About a year ago I was surfaced a YouTube video that caught my attention – “Join the Indie Web.” I clicked on it, intrigued by what the “indie web” (or “small web,” as it’s sometimes called) actually was. What I discovered were young people building personal sites on a service called Neocities.

Like its Web 1.0 predecessor GeoCities, Neocities lets users build and host their own pages, many of which are bedazzled with early‑web aestheticism in all its glory—“blinkies” or blinking GIFs, URL web rings (remember those?), micro‑blogs, and homepage notes that read, “Sorry, guys, I haven’t updated in a while…”. Neocities harks back to my early childhood, when I built hobby sites and my own blog (yes, this was pre‑LiveJournal and Blogger). I deconstructed complicated table layouts by viewing the source code of my favorite sites, trying to reverse‑engineer cool designs I’d seen. Little did I know that this trial‑by‑fire way of learning to code would become my career—I did it simply because I could. Putting “hello, world” on the internet felt like the perfect project for a shy, nerdy kid.

- **Provided material**:
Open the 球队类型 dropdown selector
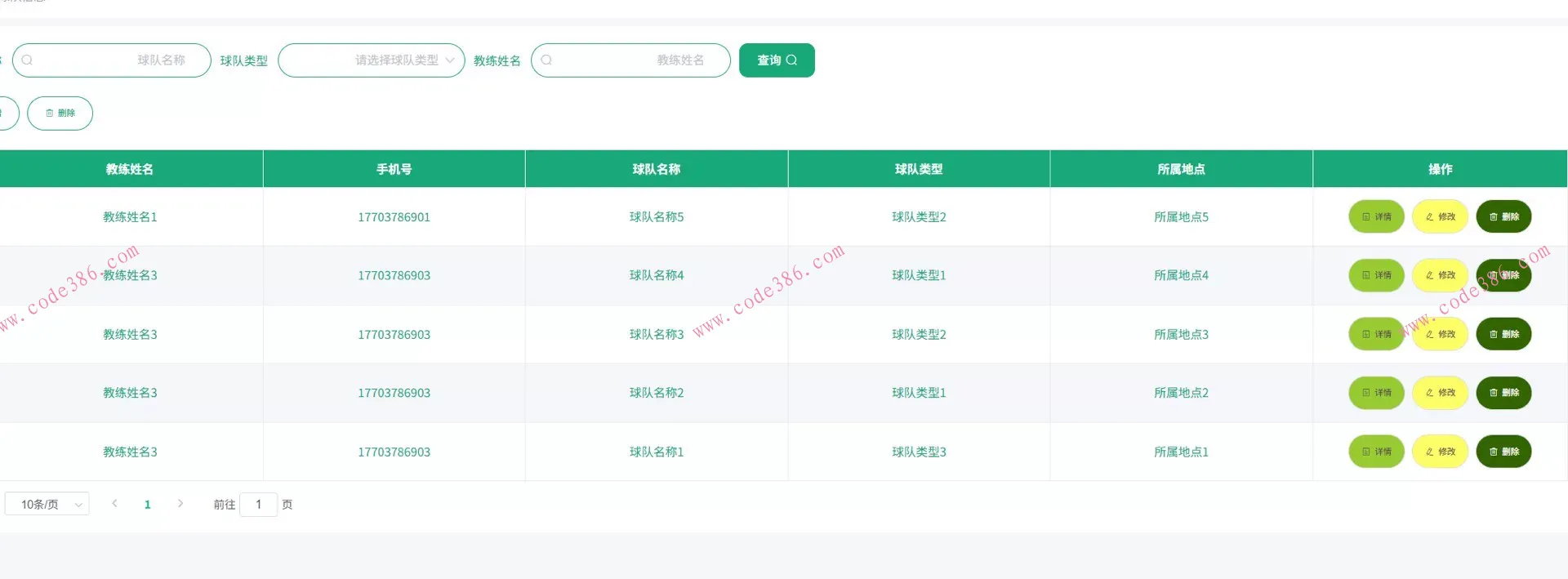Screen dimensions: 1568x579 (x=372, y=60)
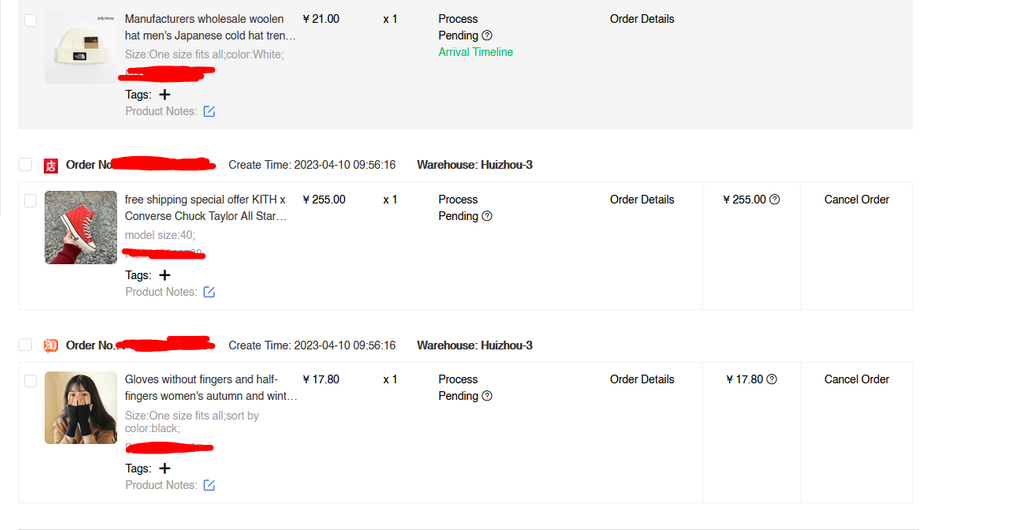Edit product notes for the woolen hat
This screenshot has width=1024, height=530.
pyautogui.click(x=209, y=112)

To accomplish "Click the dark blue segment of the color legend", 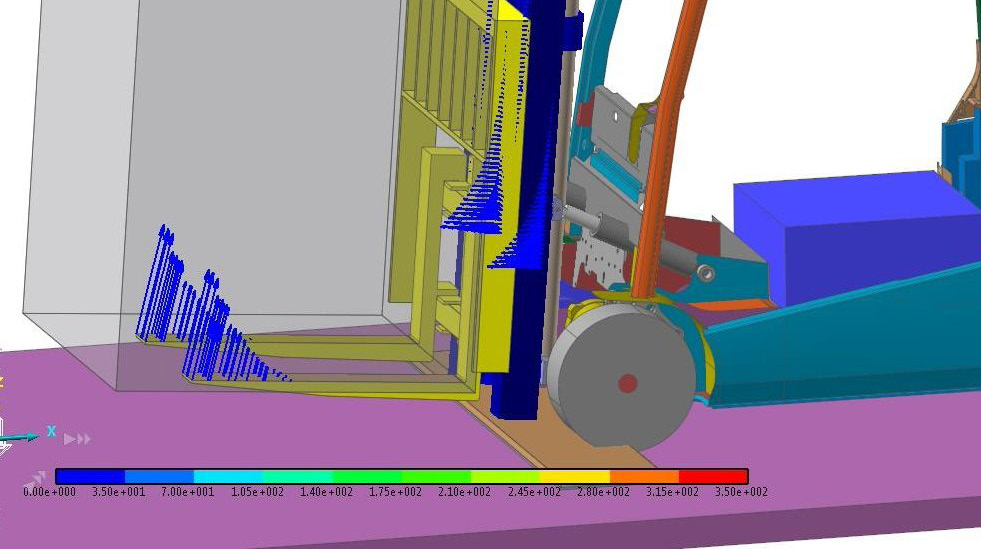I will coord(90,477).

- **What is expected**: Continue the reflection on Neocities and the indie web from where it stops, in the same first-person voice.

- **Answer box**:
As an introverted creative, many of my closest friendships lived online. I shared thoughts and art with fellow fans on bespoke music forums, even joining a yearly mailed holiday‑card exchange with fans worldwide—all because we loved the same band. Those internet “pen pals” might seem odd to some, but they helped me forge deep connections with people from radically different places and gave me a sense of community that feels foreign to today’s mainstream social media.

In fact, that deep bond to music was how I met my partner IRL (also a music‑forum regular). We bumped into each other in a concert queue, later reconnected when they found my YouTube footage and reached out. Those are the kinds of friendships I cultivated online—and then brought into real life—in what you might now call Web 1.0, pre‑smartphone days, when Instagram was barely a thing.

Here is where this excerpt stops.